Dr Hannibal Lecter can show us how to relish life’s
wonders even as he indulges in appallingly violent
taboos, according to actor Mads Mikkelsen.
He spoke with Zoë Radas from Denmark.
S
tately actor Mads Mikkelsen has long
been considered an augury of Danish
cinema’s revival – after appearing in
several Danish films in the early ‘00s, he
ventured into the mainstream as villain Le
Chiffre in
Casino Royale
(2006) and then
starred in the 2012 Danish-language
international hit
The Hunt
, in which he played
a kindergarten teacher accused of sexually
abusing a child, and for which he won the Best
Actor award at the Cannes Film Festival.
His strange, graceful, finely-hewn features
are now familiar to a rapidly expanding
fanbase which hails
Hannibal
, the new series
based upon novelist Thomas Harris’s
characters, as one of the best crime shows on
television. Following in the footsteps of some
famous thespians in portraying the notorious
cannibalistic psychiatrist, Mikkelsen is both
humble and confident in his belief that
Hannibal
brings fresh, morbid fascination to
the character of Dr. Lecter.
“Obviously they are big shoes to wear,” he
says simply and warmly. “Anthony Hopkins
and Brian Cox have played [Hannibal] to
perfection. But [in the show] we can do
something else; this is
before we see the
Hannibal Lecter
we know. He’s
out there in
the real world and [he has] to make friends
and has to, to a certain degree, be a friendly
person – almost normal.”
Yes, almost normal indeed.
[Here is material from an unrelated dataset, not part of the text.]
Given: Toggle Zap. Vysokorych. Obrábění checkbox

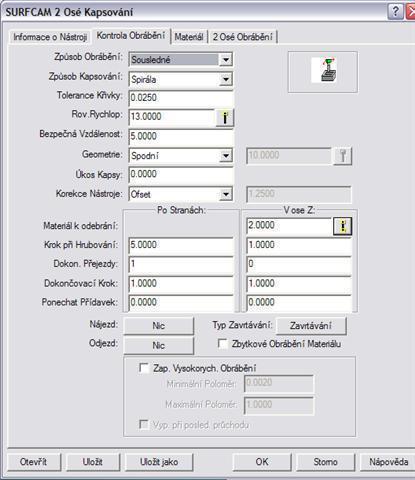Looking at the screenshot, I should (x=144, y=368).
Mikkelsen’s
Hannibal wears his cultured interests on his
sleeve, and despite the character’s sociopathic
tendencies, he holds beauty – and more
importantly, truth – in the highest regard.
“Hannibal is a very honest character in many
ways, even though it might be a facade to
some people,” Mikkelsen says. “I don’t think
he has lied once in the show, he’s always
wrapping it up in something.”
In a perfect example, one of the early
scenes in the second season sees Hannibal
serving a delicate meal (the homicidal origins
of which we can only guess) to Special Agent
Jack Crawford, played by Laurence Fishburne.
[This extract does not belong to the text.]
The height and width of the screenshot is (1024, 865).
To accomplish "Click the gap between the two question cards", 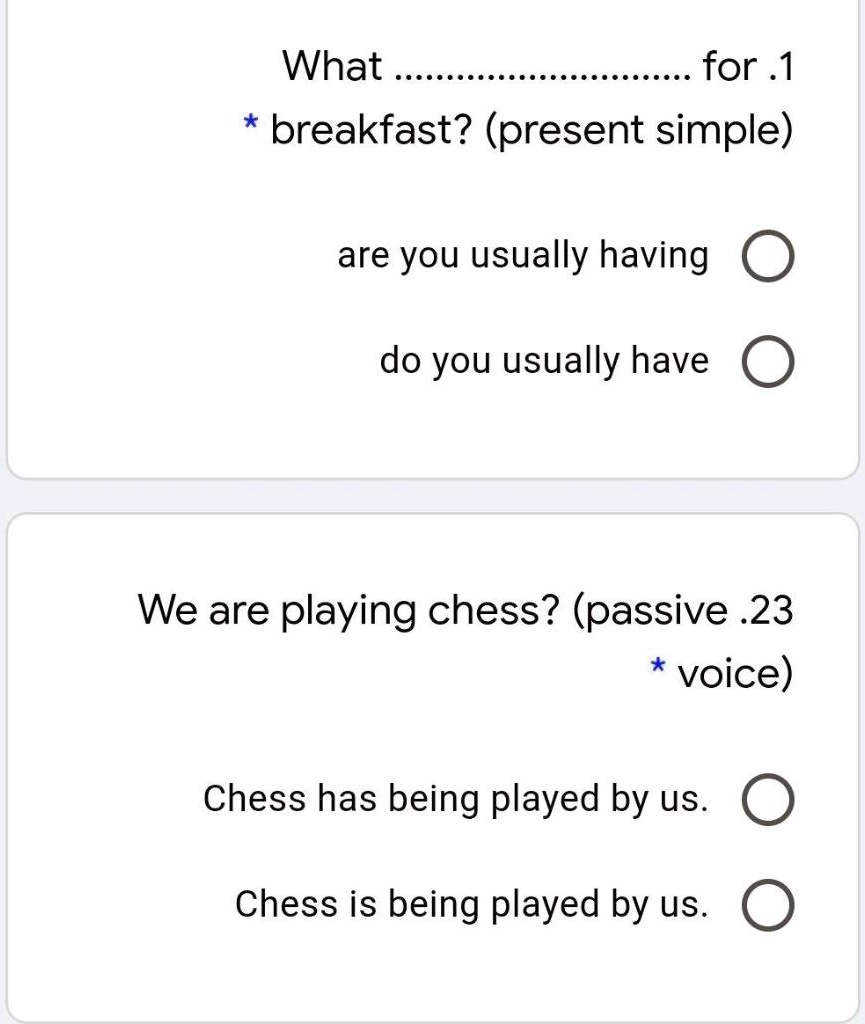I will tap(432, 496).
“I can’t quite place the fish,” Crawford muses
as he samples the succulent meat. “He was a
flounder,” Lecter replies. Says Mikkelsen: “He
will never lie directly; for him that would be a
banality. He loves everything that’s beautiful in
his life and he hates everything that’s banal.”
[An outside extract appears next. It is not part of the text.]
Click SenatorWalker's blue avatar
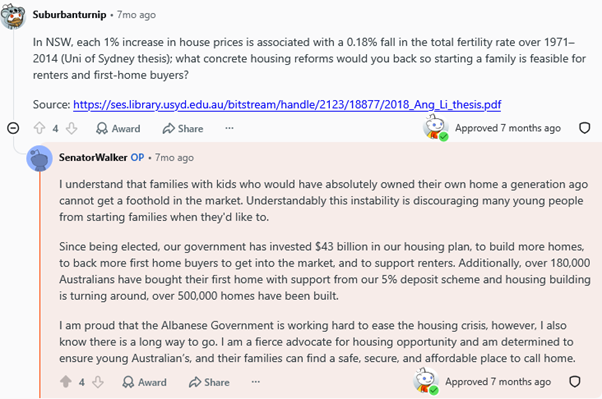The image size is (602, 399). 40,158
This savouring of beautiful things is,
Mikkelsen believes, quite special. “I mean, if
there’s anything we can learn from Hannibal
Lecter – don’t get me wrong, there’s not a lot
of good things I think we should learn from
him – he’s living his life fully. He doesn’t want
to waste ten minutes of his life with eating
something that’s not delicious, or spending
time with people that he hates. He always
tries to find something that will awaken his
curiosity, and obviously Will Graham is one of
them. He finds Will Graham to be a talented,
gifted young man who just needs a little
guidance to see the light.”
Will Graham, played with keen
perceptiveness by British actor Hugh Dancy,
is a criminal profiler who has an intense
knack for putting himself in a psychopath’s
shoes: visualising the crime and
deducing a killer’s intentions
and movements. Lecter
takes a fervent interest in
him as the two are alike
in intellect, but Will can’t
easily compartmentalise his feelings, and
the beginning of the second season sees
him institutionalised, as his work has taken a
heavy mental toll.
“We are like two sides of the same
coin,” Mikkelsen says (and often switches
between referring to Lecter as a character
and then using personal pronouns, which
is both disconcerting and charming). “Will
Graham is full of empathy; he cannot control
his empathy, his empathy controls him. As
opposed to me, I’m full of empathy as well
but I control it, I decide when I’m happy, when
I’m sad, when I’m emotional. It’s a decision
that Hannibal makes,” he says. “With Will
Graham’s character, he has no chance in hell.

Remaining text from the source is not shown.